- 4 plum tomatoes, finely diced
- 1/2 cup basil leaves, cut into thin strips
- 1/4 cup olive oil
- Balsamic vinegar
- Salt and pepper
- 1 pound freshly grated mozzarella cheese, part skim or whole milk
- 1/2 cup ricotta cheese, part skim or whole milk
- 4 trimmed thinly sliced green onions
- 1/4 cup pitted finely sliced oil cured olives
- 1 cup finely chopped marinated artichoke hearts
- Crushed red pepper flakes to taste
- 8 flour tortillas
- Vegetable oil to cook the quesadillas, optional
- 1/4 cup toasted pine nuts, optional
In a mixing bowl combine the tomatoes, basil, olive oil and season to taste with balsamic vinegar, salt and pepper.
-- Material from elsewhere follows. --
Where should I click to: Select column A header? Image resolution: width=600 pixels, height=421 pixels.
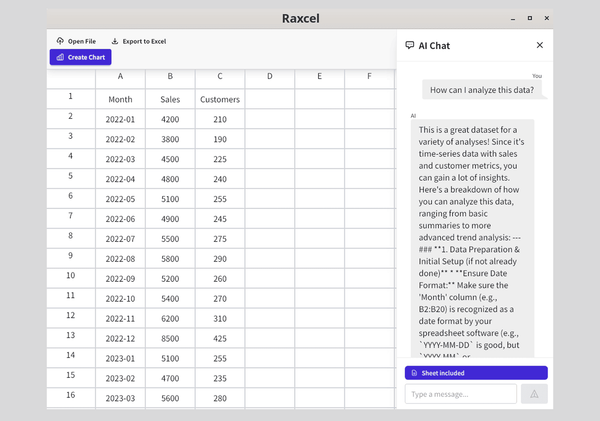click(120, 76)
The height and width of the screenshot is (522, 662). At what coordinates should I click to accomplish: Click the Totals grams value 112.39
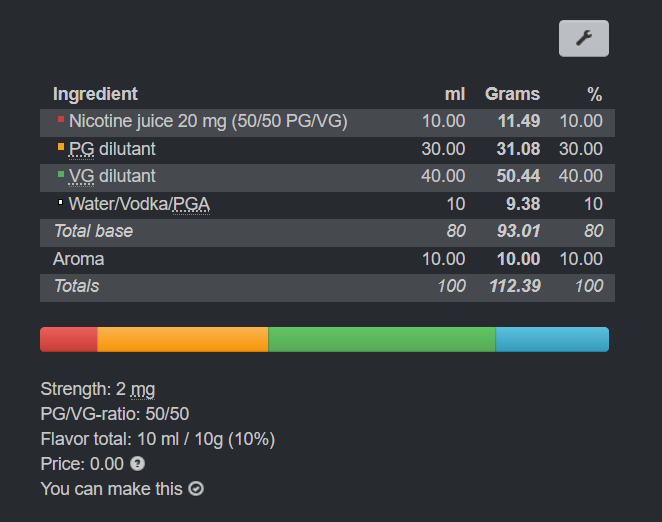[x=515, y=286]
In a mixing bowl combine the mozzarella cheese, ricotta, green onion, olives and artichoke hearts; season with salt and crushed red pepper flakes.
Spread some mixture on one half of each tortillas, leaving about 1/4-inch between the filling and the edge of the tortilla. Fold each tortilla in half. Fry the tortillas in a little bit of vegetable oil for about a minute a side until golden and cheese has melted; keep warm in low oven until ready to serve. Top with tomatoes and basil and pine nuts.
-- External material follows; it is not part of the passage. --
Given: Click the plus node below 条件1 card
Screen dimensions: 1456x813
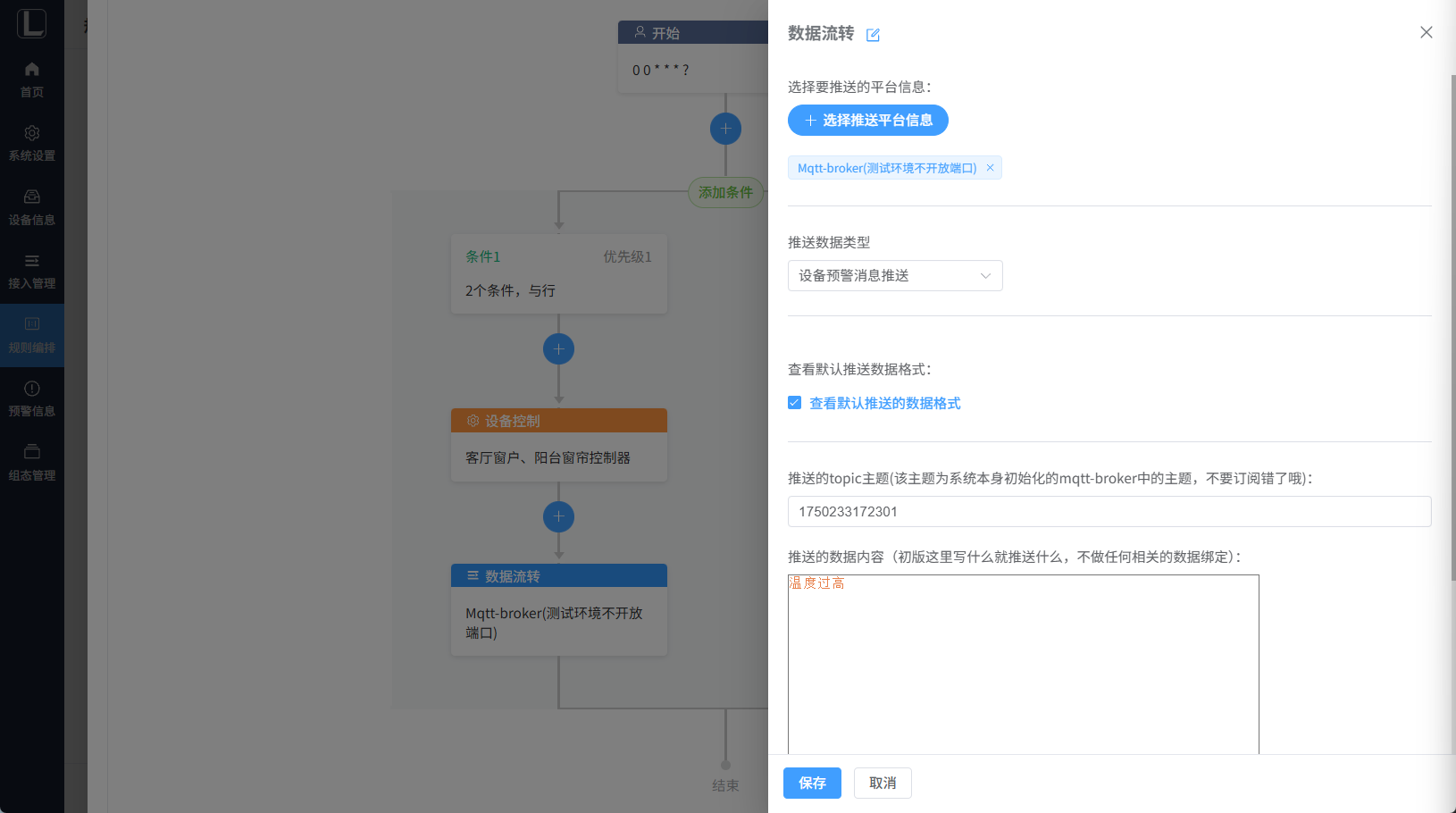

Alternate way to do is to preheat oven to 450 degrees. Spread stuffing over entire surface of tortillas without folding them. Set them on a baking sheet and bake for 5 minutes or until cheese has melted. Fold over and serve with topping.
Especially good for children: set aside some plain mozzarella mixed with ricotta and fill the kids tortillas with this rather than the more elaborate filling.